Für Wertheim liegt in der geringen Reflexion über diese Richtungsentscheidung ein wesentlicher Schlüssel, um die imperiale Überdehnung der USA und die inneren wie äußeren Anfechtungen der Pax Americana im 21. Jahrhundert zu erklären. Damit ist zugleich angedeutet, dass es ihm neben dem historischen Interesse auch um ein politisches Anliegen geht. Als Mitbegründer des überparteilichen „Quincy Institute for Responsible Statecraft“, welches für eine Neubestimmung und vor allem Entmilitarisierung der US-Außenpolitik eintritt1, zählt Wertheim zu den entschiedenen Kritikern der „endless wars“, in die sich die USA seit über zwanzig Jahren und mit kaum noch greifbaren Erfolgsbedingungen vor allem im Nahen und Mittleren Osten verstrickt haben. Doch wer angesichts dessen eine eher präsentistisch angehauchte Studie aus dem Bereich der Politikberatung erwartet hat, wird angenehm überrascht. Wertheim, der auch mit wichtigen Aufsätzen zur US-Völkerbundpolitik hervorgetreten ist2, hat eine respektable historische Arbeit vorgelegt, welche mit rund 180 Textseiten zwar von schlanker Gestalt ist, aber ein starkes Rückgrat aus archivalischen Quellen besitzt. In fünf Kapiteln entfaltet Wertheim seine Überlegungen, wobei er sich vorrangig auf die Debatten und Aktivitäten im schmalen Kreis der „foreign policy elite“ (S. 7f.) Washingtons konzentriert. Damit gemeint sind jene Männer und (wenigen) Frauen im Geflecht der außenpolitischen Institutionen, Think Tanks, akademischen Einrichtungen und einschlägigen publizistischen Organen, welche die amerikanische Außenpolitik seit Jahrzehnten und unter wechselnden Präsidenten maßgeblich bestimmt haben; eine kritische Auseinandersetzung mit dem Einfluss dieser Expertenkreise, um deren Ruf als abgehobenes Establishment „inside the beltway“ oder auch nur als „the blob“3 es mittlerweile nicht mehr gut bestellt ist, darf man als zusätzliche Motivation der Studie annehmen.

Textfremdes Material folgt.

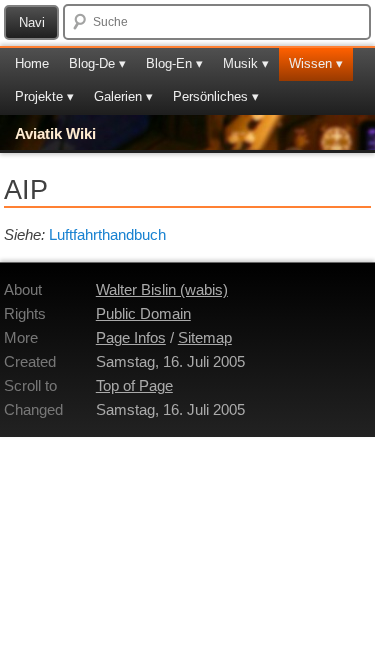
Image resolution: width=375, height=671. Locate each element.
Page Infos (131, 337)
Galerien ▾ (123, 96)
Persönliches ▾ (216, 96)
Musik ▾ (246, 63)
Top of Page (134, 385)
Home (32, 63)
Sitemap (205, 337)
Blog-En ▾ (174, 63)
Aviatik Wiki (55, 133)
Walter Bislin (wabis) (162, 289)
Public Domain (143, 313)
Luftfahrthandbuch (107, 234)
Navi (32, 22)
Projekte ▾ (44, 96)
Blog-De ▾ (97, 63)
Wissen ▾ (316, 63)
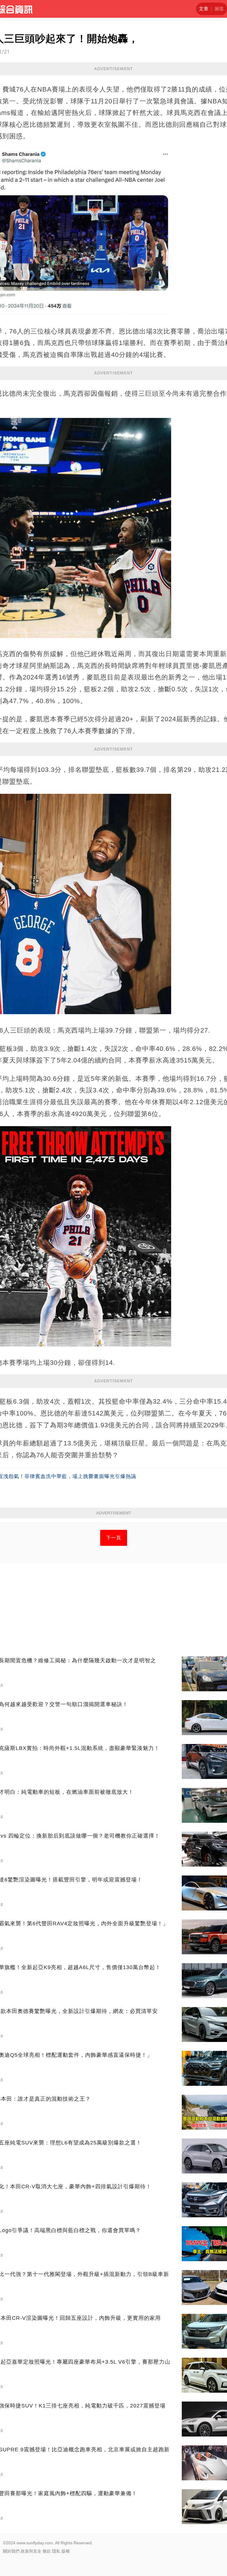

Das erste Kapitel nimmt mit einem großen Schwung das Verhältnis der USA zur Welt von der Revolutionszeit der 1770er-Jahre bis ungefähr 1940 in den Blick. Wertheim betont, dass sich für diese Zeitspanne nicht von einem Isolationismus sprechen lasse, sondern von einem ursprünglichen amerikanischen Internationalismus. Schon George Washington habe sich in seiner Farewell Address von 1796 zwar von den „foreign entanglements“ einer europäischen Machtpolitik abgegrenzt, doch damit sei gerade nicht eine Abschließung gemeint gewesen, sondern gleichrangige Staaten- und Handelsbeziehungen im Rahmen einer friedlichen, regelgeleiteten Ordnung. Erst ab Mitte der 1930er-Jahre tauchte im öffentlichen Sprachgebrauch der Begriff des Isolationismus auf, und zwar nicht zufällig als Schlagwort zur moralischen Entwaffnung aller jener Skeptiker, welche den Schritt zu einer aktiveren, stärker gestaltenden Außenpolitik nicht mitgehen wollten. Dahinter stand ein zunächst noch behutsamer Stimmungswandel, mit dem die außenpolitischen Vordenker Washingtons auf die Krisen des Völkerbundes und ein zunehmend aggressiveres Klima in den Staatenbeziehungen reagierten. Angesichts der Ambitionen revisionistischer Mächte wie Deutschland oder Japan setzte sich in diesen Kreisen jedenfalls die Einsicht durch, dass die internationale Staatenwelt kein selbsterhaltendes und selbstregulierendes System darstellte, sondern zur Stabilität, Sicherheit und Regelbefolgung auf Garantiemächte angewiesen sei, die im Zweifel auch vor dem Einsatz militärischer Mittel nicht zurückschrecken würden.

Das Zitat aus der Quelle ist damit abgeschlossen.